Uit het leven gegrepen gesprekken in en om de Sprinter.
Zomaar gesprekken tijdens het wachten op de Sprinter of in de bus waar ik zat of op het perron.
J. Beeloo Zoetermeer 1983
1-Op het perron met een mevrouw gepraat.
Ik had haar al een paar keer gezien, en met een goededag. Weer op een morgen, begon zij met praten.
Ze vertelde mij dat ze nog vier zusters had."Sinds dat mijn moeder is overleden, hebben wij met alle zusters afgesproken, dat we iedere week een keer bij elkaar op visite gaan.
Maar we wonen alle vijf ver van elkaar af. Zelfs een in Rotterdam, zei ze.
"En dat doen wij nu al een hele tijd. Dan praten we even bij en leggen een kaartje'.
Ik zei, Dat lijkt me best gezellig".
Daar kwam de Sprinter aan, dus een einde aan het gesprek en met een goededag.
2-Misselijk
Ik reisde weer die dag, maar dan met de bus.
Daar zat een mevrouw met twee dochtertjes. Ik denk één van 4 jaar en één van 7 jaar.
Opeens hoorde ik de jongste zeggen: "Mamma, ik word misselijk".
En niet veel later, daar ging ze. Het kind haar hele kleren en de bus zaten onder de "spuug".
Moeder wist geen raad, ze had alleen een papieren zakdoekje bij haar, en maar vegen, wat niet veel hielp.
Het andere meisje begon ook al, "ik ben ook misselijk", en ja hoor, het was raak.
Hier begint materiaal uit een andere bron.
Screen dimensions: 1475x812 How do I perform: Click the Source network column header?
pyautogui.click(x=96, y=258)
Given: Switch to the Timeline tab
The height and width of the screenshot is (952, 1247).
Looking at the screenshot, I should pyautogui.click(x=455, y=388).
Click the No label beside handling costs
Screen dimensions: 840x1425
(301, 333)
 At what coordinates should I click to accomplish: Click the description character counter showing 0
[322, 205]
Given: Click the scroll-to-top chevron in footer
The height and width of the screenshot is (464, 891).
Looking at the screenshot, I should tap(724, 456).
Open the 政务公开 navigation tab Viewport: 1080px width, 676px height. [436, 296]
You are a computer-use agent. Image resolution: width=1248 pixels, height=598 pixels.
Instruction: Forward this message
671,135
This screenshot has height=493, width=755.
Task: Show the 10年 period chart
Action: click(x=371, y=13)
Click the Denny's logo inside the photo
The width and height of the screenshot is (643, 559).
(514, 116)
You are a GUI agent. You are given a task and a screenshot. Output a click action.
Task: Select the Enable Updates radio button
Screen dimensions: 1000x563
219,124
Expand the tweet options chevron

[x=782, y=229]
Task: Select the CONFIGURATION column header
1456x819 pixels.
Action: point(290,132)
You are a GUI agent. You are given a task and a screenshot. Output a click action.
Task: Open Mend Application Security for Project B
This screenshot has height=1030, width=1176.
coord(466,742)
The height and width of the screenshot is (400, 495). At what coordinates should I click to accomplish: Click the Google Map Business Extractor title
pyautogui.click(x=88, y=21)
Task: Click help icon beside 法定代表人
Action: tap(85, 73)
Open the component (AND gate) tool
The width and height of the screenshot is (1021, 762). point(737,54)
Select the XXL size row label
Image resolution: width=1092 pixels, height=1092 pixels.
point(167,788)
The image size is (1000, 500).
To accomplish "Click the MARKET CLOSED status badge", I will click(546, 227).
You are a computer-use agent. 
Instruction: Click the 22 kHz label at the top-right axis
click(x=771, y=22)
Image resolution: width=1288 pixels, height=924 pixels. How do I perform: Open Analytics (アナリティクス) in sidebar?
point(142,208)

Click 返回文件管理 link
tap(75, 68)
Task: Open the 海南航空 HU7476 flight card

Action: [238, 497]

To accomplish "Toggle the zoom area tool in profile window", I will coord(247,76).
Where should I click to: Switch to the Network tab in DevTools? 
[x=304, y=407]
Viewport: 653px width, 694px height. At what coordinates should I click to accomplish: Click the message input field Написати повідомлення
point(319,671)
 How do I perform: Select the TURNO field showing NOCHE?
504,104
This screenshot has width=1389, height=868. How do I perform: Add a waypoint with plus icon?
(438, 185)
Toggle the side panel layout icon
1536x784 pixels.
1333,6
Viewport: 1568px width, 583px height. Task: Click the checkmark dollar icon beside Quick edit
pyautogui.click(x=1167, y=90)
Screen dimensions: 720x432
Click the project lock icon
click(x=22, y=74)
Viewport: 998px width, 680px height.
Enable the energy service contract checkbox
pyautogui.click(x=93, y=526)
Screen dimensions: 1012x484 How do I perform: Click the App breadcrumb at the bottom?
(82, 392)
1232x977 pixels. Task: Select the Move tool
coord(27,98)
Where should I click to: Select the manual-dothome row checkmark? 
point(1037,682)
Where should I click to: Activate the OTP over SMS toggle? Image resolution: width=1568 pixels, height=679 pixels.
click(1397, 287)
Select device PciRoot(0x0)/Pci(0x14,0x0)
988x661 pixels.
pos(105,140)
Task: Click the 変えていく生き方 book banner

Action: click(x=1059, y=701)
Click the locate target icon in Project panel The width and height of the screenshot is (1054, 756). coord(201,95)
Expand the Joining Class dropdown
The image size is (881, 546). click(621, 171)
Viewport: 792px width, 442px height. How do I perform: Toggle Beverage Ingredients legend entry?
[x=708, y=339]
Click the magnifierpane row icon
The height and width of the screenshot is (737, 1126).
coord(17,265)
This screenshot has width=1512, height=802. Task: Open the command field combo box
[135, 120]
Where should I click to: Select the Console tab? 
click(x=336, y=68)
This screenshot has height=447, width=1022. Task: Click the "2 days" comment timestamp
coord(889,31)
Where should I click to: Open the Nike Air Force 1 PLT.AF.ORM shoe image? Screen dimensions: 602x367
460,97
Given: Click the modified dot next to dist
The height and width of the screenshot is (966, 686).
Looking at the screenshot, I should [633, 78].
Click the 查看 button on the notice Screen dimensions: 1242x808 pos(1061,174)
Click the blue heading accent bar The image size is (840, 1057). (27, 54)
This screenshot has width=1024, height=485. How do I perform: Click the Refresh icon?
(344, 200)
Een mevrouw die tegenover haar zat, vond het kennelijk genoeg en ging gauw ergens anders zitten.
De lucht was onbeschrijfelijk in de bus. Ik zat zo spannend het schouwspel aan te kijken, dat ik vergat uit te stappen. Gelukkig was het maar één halte te ver.Ik uit de bus en dan maar lopen.
Zo liep ik, nog denkend over het hele relaas.
3. Fluitconcert
Zo stond ik weer eens op het perron.
Mijn zoon liep een eind met me mee. Hij moest ook met de Sprinter, alleen de andere kant uit.
Dus we stonden zo tegenover elkaar, natuurlijk met de railsen ertussen.
Aan de overkant, waar mijn zoon stond, met een paraplu in zijn hand als een gentleman,
zat een oud vrouwtje op de bank, ook te wachten. Iets verderop stond een man van
middelbare leeftijd. Hij liep heen en weer, fluitend en behoorlijk hard.
Ik aan de overkant meegenieten.
Het fluitkoncert was nog prachtig om aan te horen. Misschien speelde hij ook nog wel piano.
Het werkte op mijn lachtspieren. Ik ging net als die oude dame ep de bank zitten.
Mijn zoon keek naar mij, en ik de maat slaan met mijn handen.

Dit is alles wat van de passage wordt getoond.